We have only our wits to sustain us, and we must move about with circumspection lest we get caught in circumstances that are little better than slavery.
Oh, Lydia! I am so thankful you are restored to us! ”
“Well, I did not speak of it to upset you, Lizzy, only I do not feel much inclined to wear yellow.”
“No, of course you do not. But you cannot be dressed forever as a Quaker without everyone remarking on it and thinking you have disgraced yourself. Lord, I do not know why we must be plagued with neighbours! I would love nothing better than to thumb my nose and flout convention, but I cannot stand to think of what would be said of you or to see Jane sinking under the weight of their suppositions. What about your green dress?”
“The one I have always hated?”
“Yes, that one. Why did you buy that cloth, I wonder, if you never liked it?”

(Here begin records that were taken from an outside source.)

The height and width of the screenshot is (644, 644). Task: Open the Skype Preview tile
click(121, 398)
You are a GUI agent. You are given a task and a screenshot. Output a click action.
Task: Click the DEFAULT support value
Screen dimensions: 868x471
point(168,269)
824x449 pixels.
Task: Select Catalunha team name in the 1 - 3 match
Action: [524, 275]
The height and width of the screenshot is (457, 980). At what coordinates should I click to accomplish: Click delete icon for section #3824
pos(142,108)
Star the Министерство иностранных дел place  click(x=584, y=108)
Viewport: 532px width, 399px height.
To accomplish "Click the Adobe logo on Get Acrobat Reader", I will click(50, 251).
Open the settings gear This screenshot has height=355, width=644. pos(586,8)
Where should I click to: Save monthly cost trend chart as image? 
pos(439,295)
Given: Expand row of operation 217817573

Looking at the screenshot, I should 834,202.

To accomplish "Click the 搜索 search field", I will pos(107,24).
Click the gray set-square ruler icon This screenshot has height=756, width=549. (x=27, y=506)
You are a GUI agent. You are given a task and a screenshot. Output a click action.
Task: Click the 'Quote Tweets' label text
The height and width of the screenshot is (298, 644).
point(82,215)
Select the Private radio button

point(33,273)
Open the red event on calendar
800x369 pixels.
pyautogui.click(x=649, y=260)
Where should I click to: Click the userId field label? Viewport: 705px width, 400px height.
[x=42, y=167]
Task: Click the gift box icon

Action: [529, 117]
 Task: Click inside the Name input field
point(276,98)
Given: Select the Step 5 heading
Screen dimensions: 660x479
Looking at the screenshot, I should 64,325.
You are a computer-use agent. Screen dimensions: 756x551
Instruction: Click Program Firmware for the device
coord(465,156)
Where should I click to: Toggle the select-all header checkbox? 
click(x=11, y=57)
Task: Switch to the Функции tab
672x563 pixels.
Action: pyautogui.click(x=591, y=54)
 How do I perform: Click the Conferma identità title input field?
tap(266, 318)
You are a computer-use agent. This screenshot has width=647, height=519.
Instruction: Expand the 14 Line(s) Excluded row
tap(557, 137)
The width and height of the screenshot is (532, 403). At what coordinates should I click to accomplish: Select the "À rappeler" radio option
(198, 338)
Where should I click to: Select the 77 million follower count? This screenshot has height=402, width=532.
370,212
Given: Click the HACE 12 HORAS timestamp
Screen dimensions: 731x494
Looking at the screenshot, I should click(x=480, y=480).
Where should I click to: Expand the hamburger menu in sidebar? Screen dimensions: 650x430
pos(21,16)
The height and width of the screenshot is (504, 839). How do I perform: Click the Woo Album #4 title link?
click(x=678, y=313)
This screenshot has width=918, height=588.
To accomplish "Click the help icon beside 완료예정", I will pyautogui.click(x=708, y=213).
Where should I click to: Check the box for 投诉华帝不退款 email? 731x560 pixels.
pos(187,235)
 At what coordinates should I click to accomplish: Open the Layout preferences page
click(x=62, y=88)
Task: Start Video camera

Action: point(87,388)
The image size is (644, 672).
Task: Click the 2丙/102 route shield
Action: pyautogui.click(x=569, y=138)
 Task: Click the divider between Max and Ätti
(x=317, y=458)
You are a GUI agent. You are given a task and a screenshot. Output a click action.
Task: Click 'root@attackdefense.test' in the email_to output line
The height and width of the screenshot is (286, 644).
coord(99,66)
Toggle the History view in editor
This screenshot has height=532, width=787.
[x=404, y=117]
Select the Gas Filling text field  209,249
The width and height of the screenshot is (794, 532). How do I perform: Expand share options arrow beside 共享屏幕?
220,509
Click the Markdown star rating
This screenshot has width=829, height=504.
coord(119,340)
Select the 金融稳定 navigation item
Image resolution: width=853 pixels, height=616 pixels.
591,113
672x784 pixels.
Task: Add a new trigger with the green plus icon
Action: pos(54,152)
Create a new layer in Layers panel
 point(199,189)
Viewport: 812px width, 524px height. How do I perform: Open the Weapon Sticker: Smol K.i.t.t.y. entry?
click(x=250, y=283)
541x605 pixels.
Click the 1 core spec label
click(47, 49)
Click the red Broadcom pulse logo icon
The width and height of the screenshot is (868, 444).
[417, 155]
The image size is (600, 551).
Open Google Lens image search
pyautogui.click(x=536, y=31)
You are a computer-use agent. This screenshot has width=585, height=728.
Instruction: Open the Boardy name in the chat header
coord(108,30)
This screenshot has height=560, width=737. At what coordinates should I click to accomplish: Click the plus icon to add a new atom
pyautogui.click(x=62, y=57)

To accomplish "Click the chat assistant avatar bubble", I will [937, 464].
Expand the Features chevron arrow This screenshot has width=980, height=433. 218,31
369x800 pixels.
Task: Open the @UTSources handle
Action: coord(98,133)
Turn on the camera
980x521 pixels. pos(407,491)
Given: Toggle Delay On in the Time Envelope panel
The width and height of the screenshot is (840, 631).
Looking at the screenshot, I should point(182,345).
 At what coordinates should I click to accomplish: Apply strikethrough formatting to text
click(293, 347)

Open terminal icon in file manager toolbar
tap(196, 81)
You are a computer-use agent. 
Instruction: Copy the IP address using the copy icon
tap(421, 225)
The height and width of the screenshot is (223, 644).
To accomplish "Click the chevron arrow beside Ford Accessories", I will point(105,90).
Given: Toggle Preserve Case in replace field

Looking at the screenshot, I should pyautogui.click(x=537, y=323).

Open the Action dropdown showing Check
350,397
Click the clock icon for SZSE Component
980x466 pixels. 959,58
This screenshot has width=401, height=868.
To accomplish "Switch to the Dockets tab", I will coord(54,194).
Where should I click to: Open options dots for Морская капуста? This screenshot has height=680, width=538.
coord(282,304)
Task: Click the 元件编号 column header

She sighed and said, “To be contrary, of course, because everyone said it was a depressing shade. But I shall put it on when we get home and see how it looks.”
“And you should let one of us put your hair in papers, you know. A short coiffure is all the rage in London, I am told.”
“Oh? Who told you?”
“Well, no one really. But you have set a fashion in the workhouse, and you may just as well set a fashion in Hertfordshire, so long as you do not carry yourself as if you are ashamed of anything.”